Por: Jorge Eduardo Magalhães
Depois do choro de Sandra Isabel, aconteceu o previsto: sua mãe pegou quase todo o seu salário e deu-o à sua irmã pagar a dívida de jogo do cunhado.
– Mas mãe, este dinheiro é para pagar nossas contas.
– Você puxou o teu pai! É uma egoísta! – dizia Dona Evarista, entre os dentes.
– Mas, mamãe!
– Ele é marido da minha irmã! Pai dos meus sobrinhos! Você só sabe pensar em você!
Ana Flor não conseguia mais ter aquela alegria da infância ao ver a sua prima, que regulava a sua idade. Ainda criança, não percebia o bizarro fascínio que a família da tia exercia sobre sua mãe.
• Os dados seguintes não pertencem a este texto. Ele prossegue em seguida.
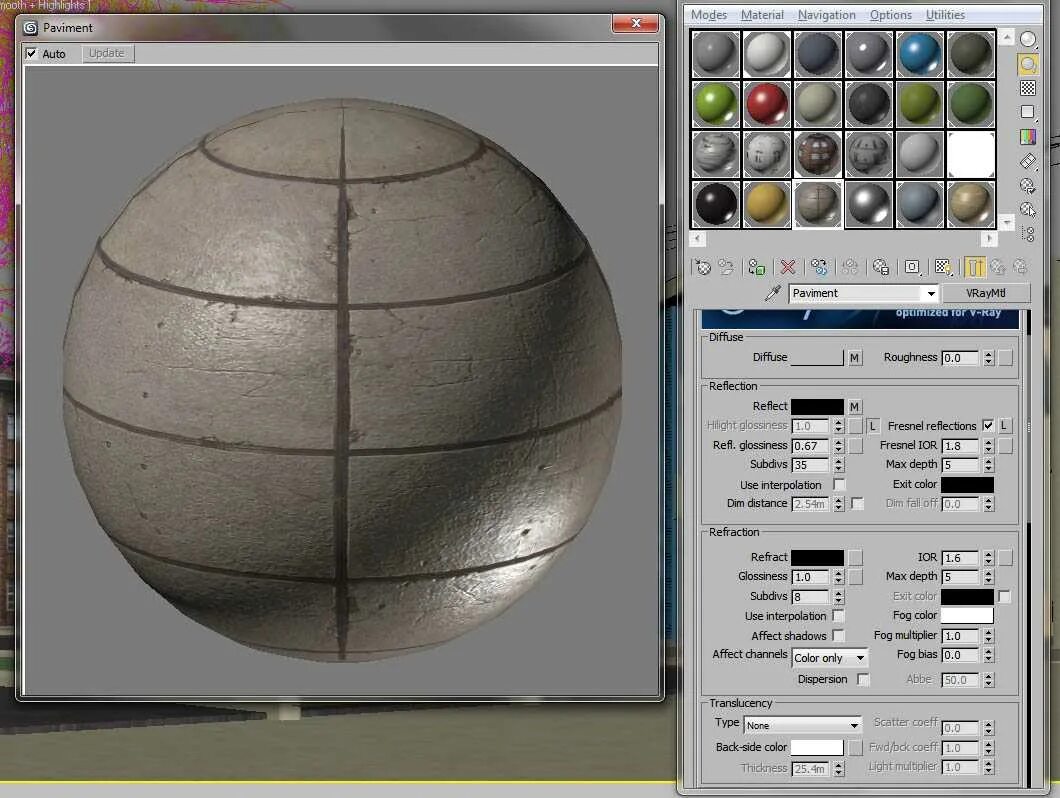This screenshot has height=798, width=1060.
Task: Uncheck the Fresnel reflections checkbox
Action: 988,425
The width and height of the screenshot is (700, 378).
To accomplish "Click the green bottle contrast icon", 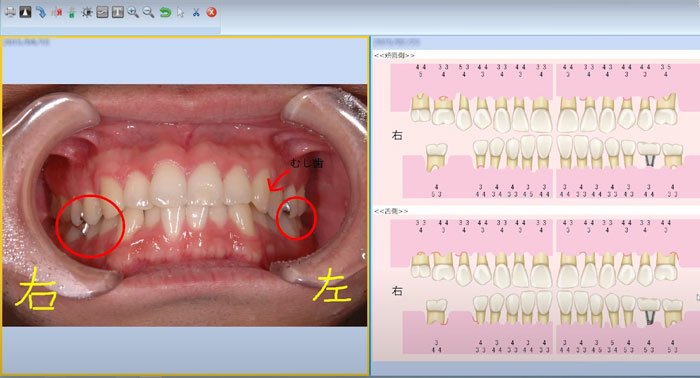I will point(71,12).
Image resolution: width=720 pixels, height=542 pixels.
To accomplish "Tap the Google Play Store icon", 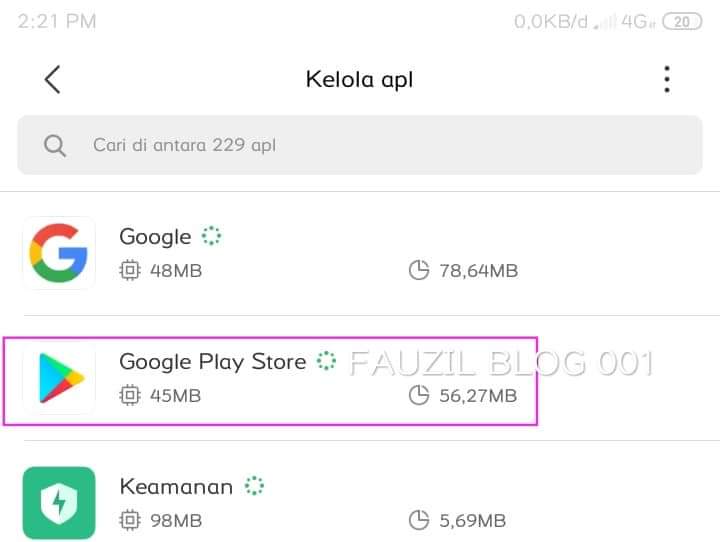I will click(x=59, y=378).
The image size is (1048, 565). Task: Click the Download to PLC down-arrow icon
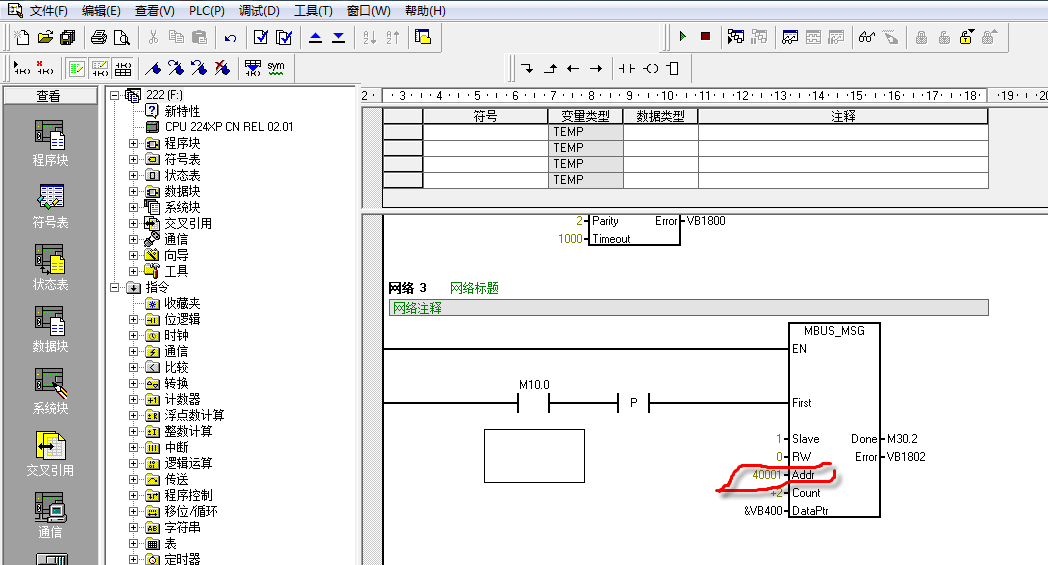[338, 37]
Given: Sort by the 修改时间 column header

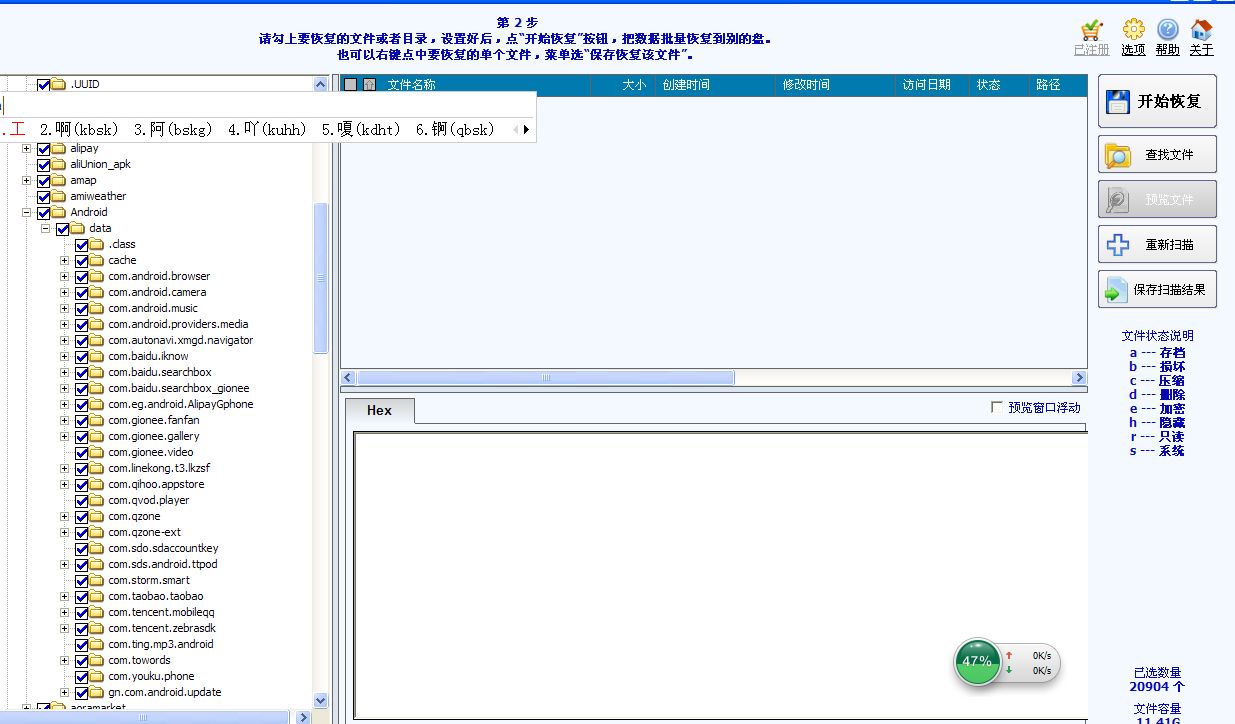Looking at the screenshot, I should point(806,85).
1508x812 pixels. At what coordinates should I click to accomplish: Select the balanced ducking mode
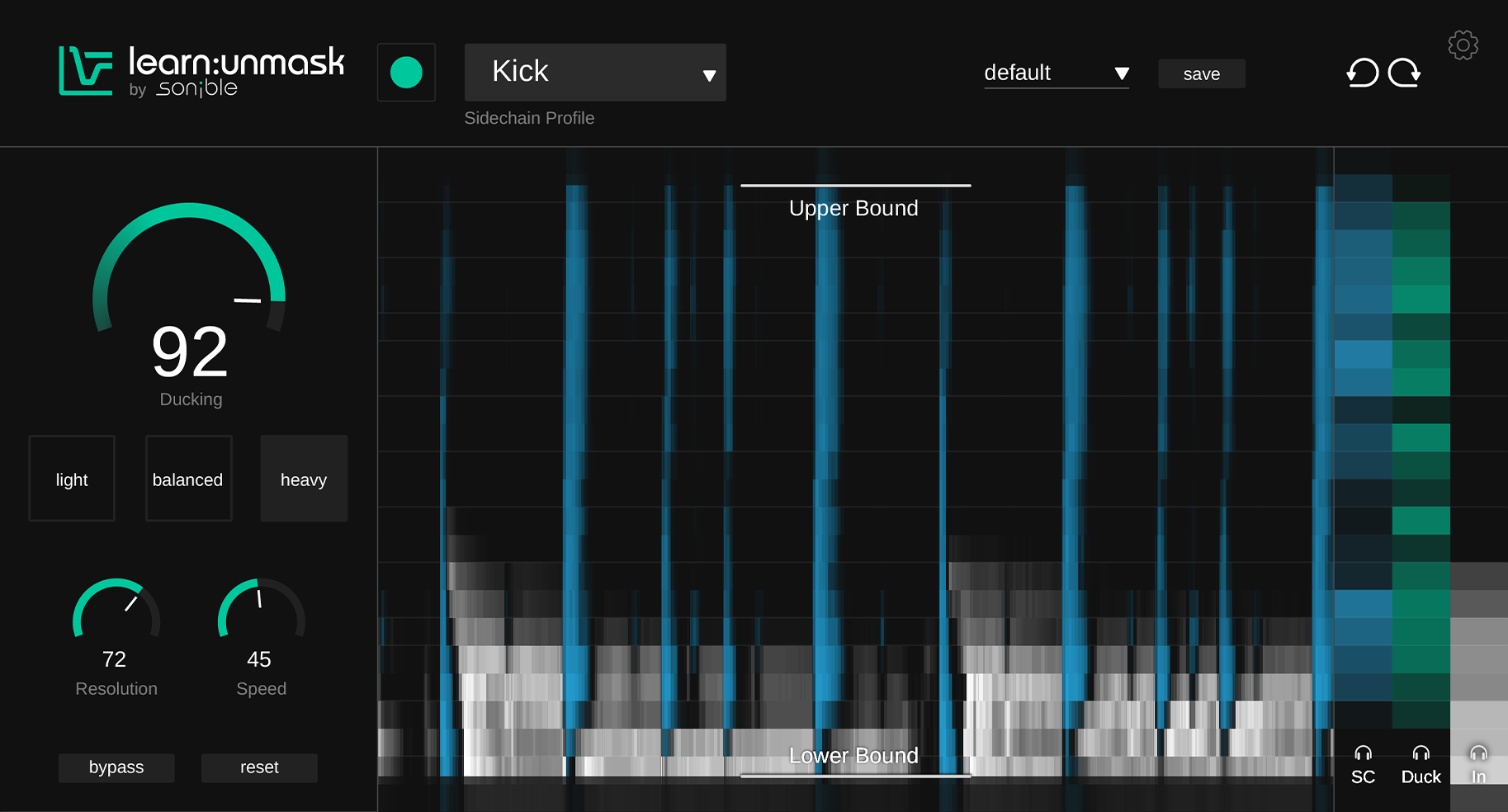pos(188,479)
Não conseguia associar o motivo pelo qual Dona Evarista ficava em transe na presença de Tia Evilásia e dos seus. Agora associava o estado de sua mãe com a existência de tais parentes, embora não conseguisse entender realmente o porquê.
Pediu licença para a prima, e se retirou para preparar suas coisas. Do quarto, ouvia o diálogo da mãe com a prima.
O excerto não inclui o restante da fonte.